DEFUN ("hash-table-p", Fhash_table_p, 1, 1, 0, /*
Return t if OBJECT is a hash table, else nil.
*/
       (object))
{
  return HASH_TABLEP (object) ? Qt : Qnil;
}

DEFUN ("make-hash-table", Fmake_hash_table, 0, MANY, 0, /*
Return a new empty hash table object.
Use Common Lisp style keywords to specify hash table properties.
 (make-hash-table &key test size rehash-size rehash-threshold weakness)

Keyword :test can be `eq', `eql' (default) or `equal'.
Comparison between keys is done using this function.
If speed is important, consider using `eq'.
When storing strings in the hash table, you will likely need to use `equal'.
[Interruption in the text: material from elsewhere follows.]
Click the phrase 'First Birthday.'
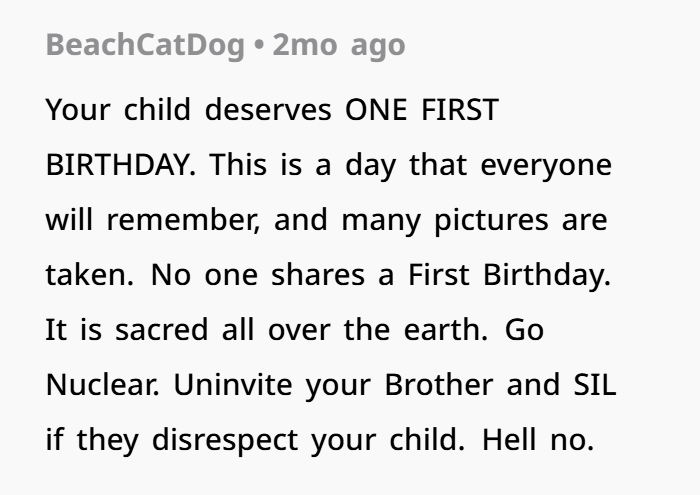(x=509, y=275)
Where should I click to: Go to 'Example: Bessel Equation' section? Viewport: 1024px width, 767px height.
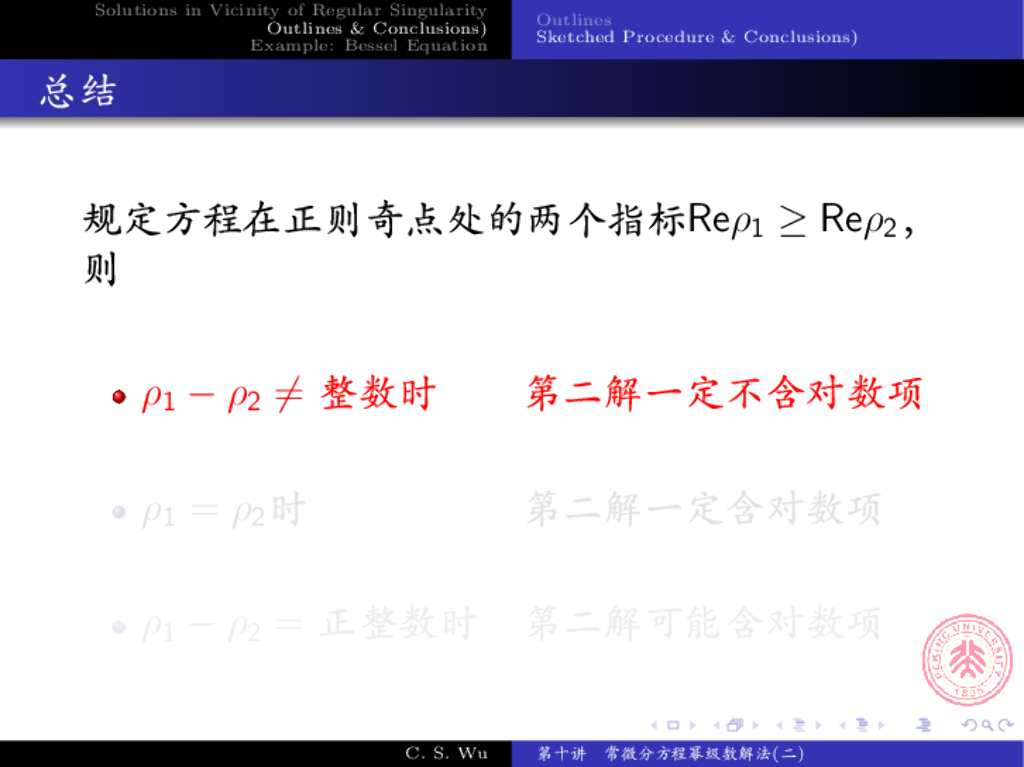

Keyword :size specifies the number of keys likely to be inserted.
This number of entries can be inserted without enlarging the hash table.

Keyword :rehash-size must be a float greater than 1.0, and specifies
the factor by which to increase the size of the hash table when enlarging.

Keyword :rehash-threshold must be a float between 0.0 and 1.0,
and specifies the load factor of the hash table which triggers enlarging.

Non-standard keyword :weakness can be `nil' (default), `t', `key-and-value',
`key', `value' or `key-or-value'. `t' is an alias for `key-and-value'.

A key-and-value-weak hash table, also known as a fully-weak or simply
as a weak hash table, is one whose pointers do not count as GC
referents: for any key-value pair in the hash table, if the only
remaining pointer to either the key or the value is in a weak hash
table, then the pair will be removed from the hash table, and the key
and value collected.  A non-weak hash table (or any other pointer)
would prevent the object from being collected.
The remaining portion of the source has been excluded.